Materials provided:
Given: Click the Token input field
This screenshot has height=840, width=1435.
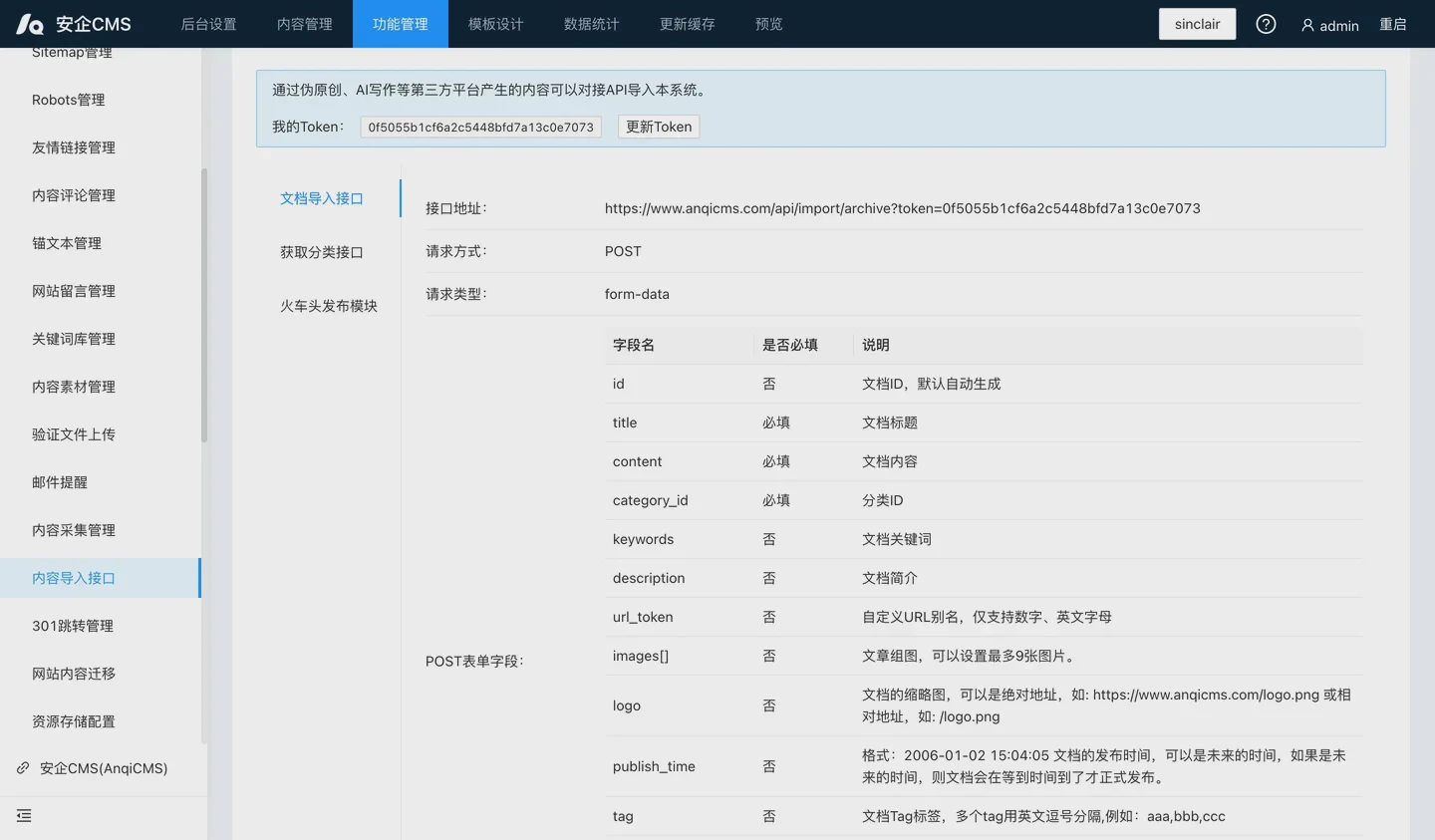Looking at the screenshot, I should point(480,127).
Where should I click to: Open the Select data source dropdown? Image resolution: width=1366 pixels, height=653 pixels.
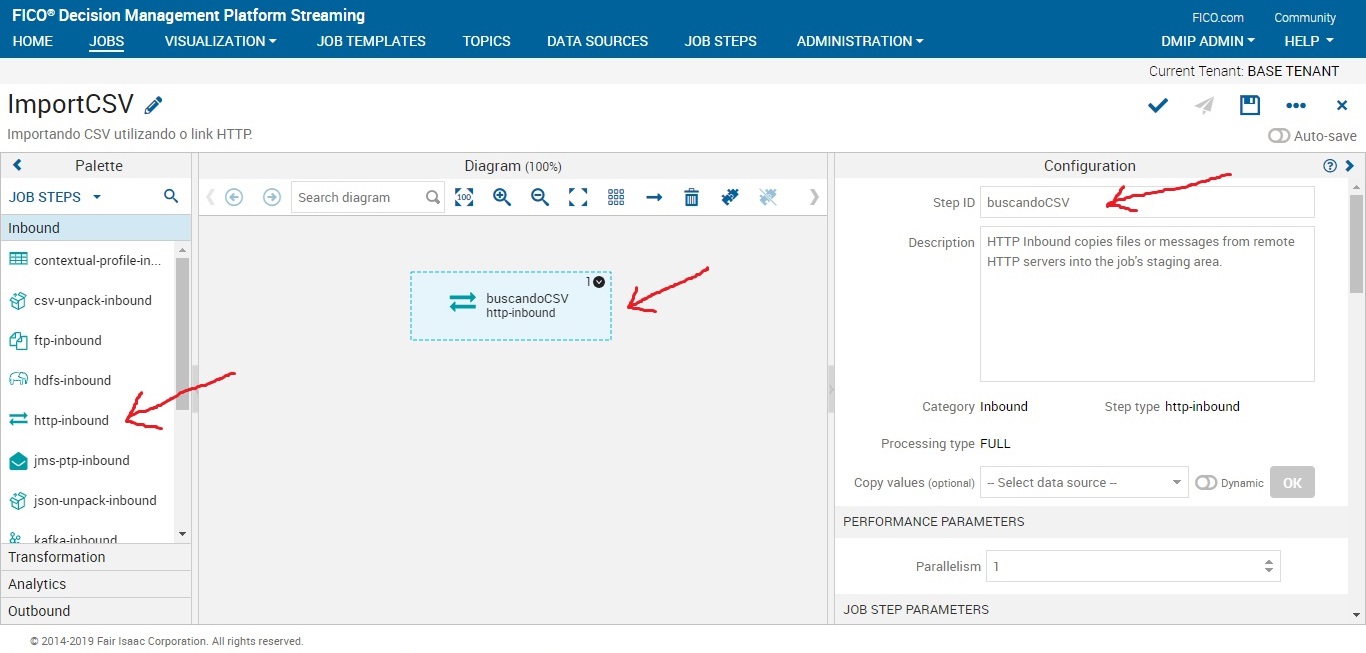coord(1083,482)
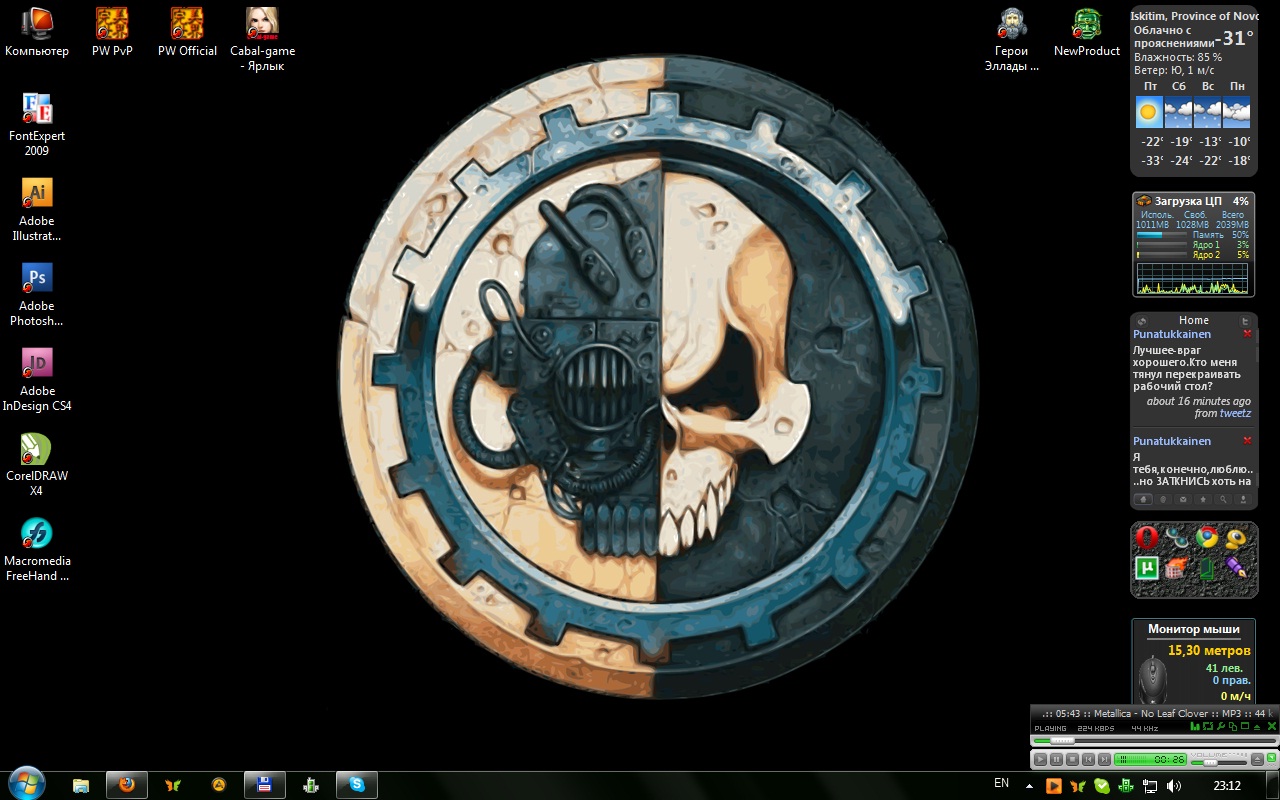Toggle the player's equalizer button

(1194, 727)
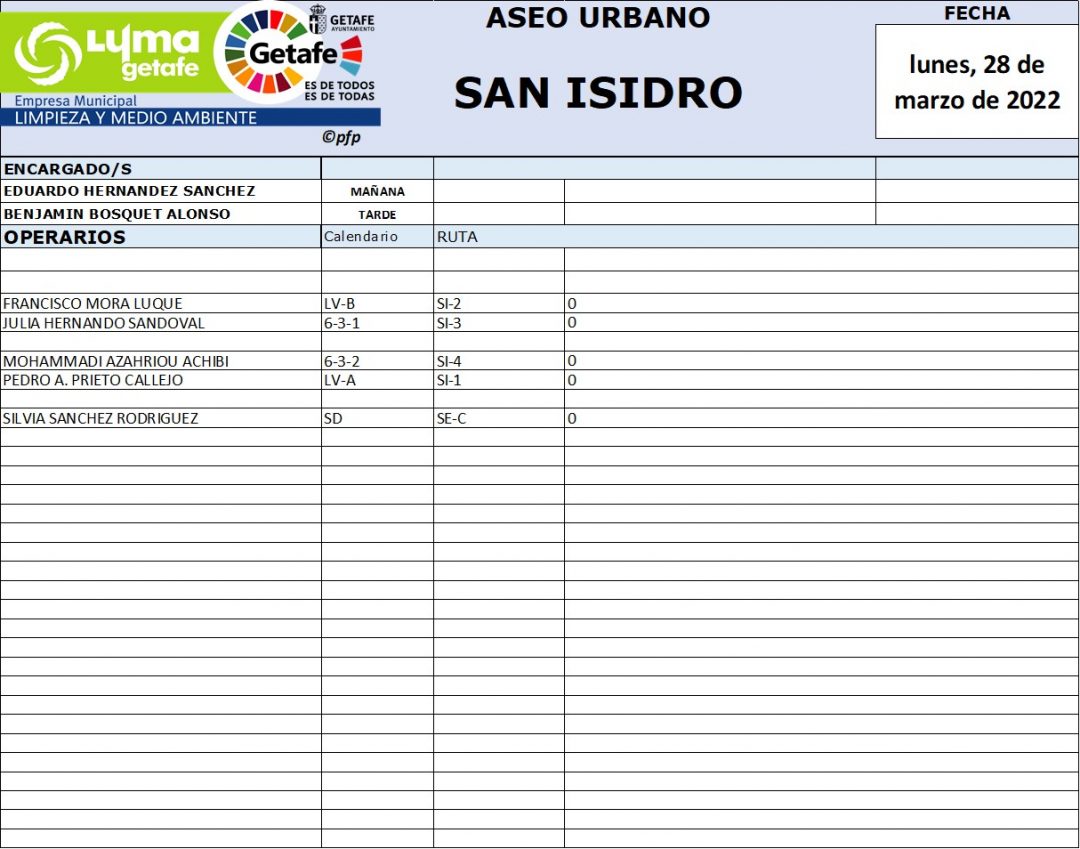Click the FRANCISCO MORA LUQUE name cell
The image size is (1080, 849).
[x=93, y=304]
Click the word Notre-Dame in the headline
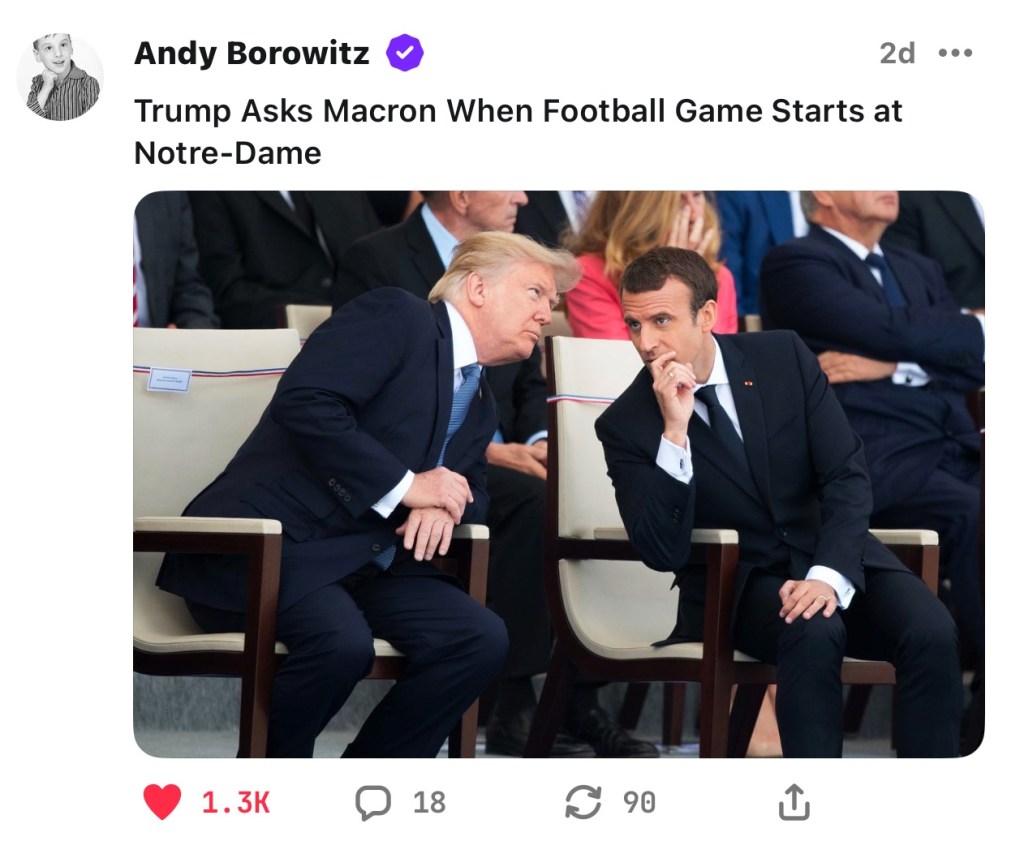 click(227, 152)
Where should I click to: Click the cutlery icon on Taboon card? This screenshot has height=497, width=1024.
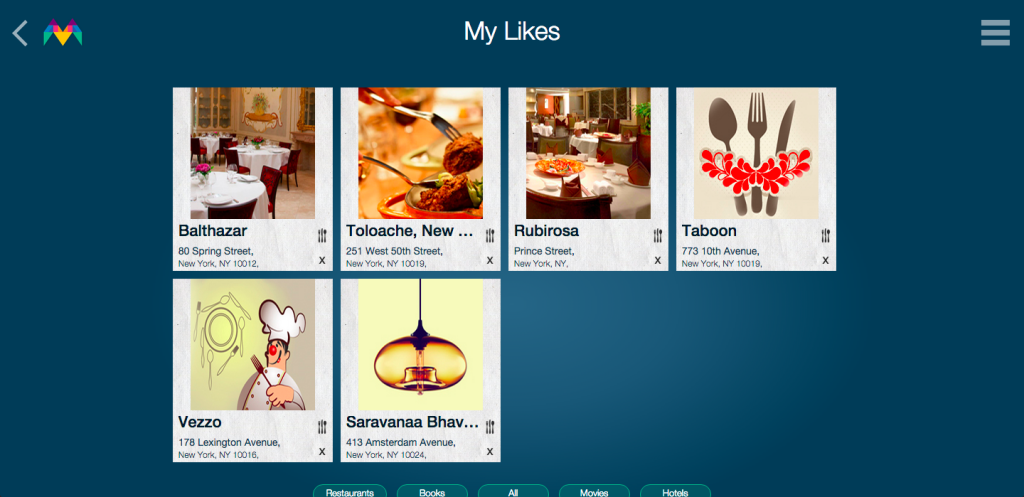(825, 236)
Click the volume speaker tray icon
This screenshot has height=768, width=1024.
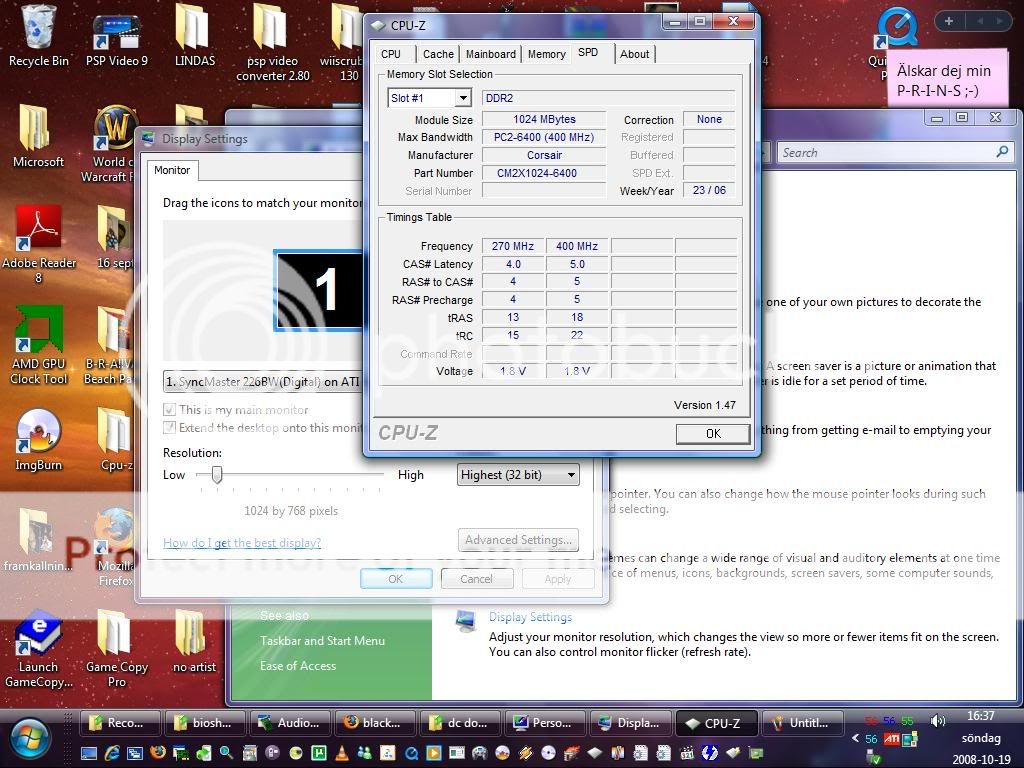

What is needed:
Starting at the line that contains "Where should I click to: Click" and ending at the last line of the material, rewrite those lines with "screenshot" swapped for "image" and nothing else changed, leaving out the pictures.

Exercise solution:
Where should I click to: Click the cutlery icon on Taboon card? This image has height=497, width=1024.
(825, 236)
Click the volume speaker tray icon
This image has height=768, width=1024.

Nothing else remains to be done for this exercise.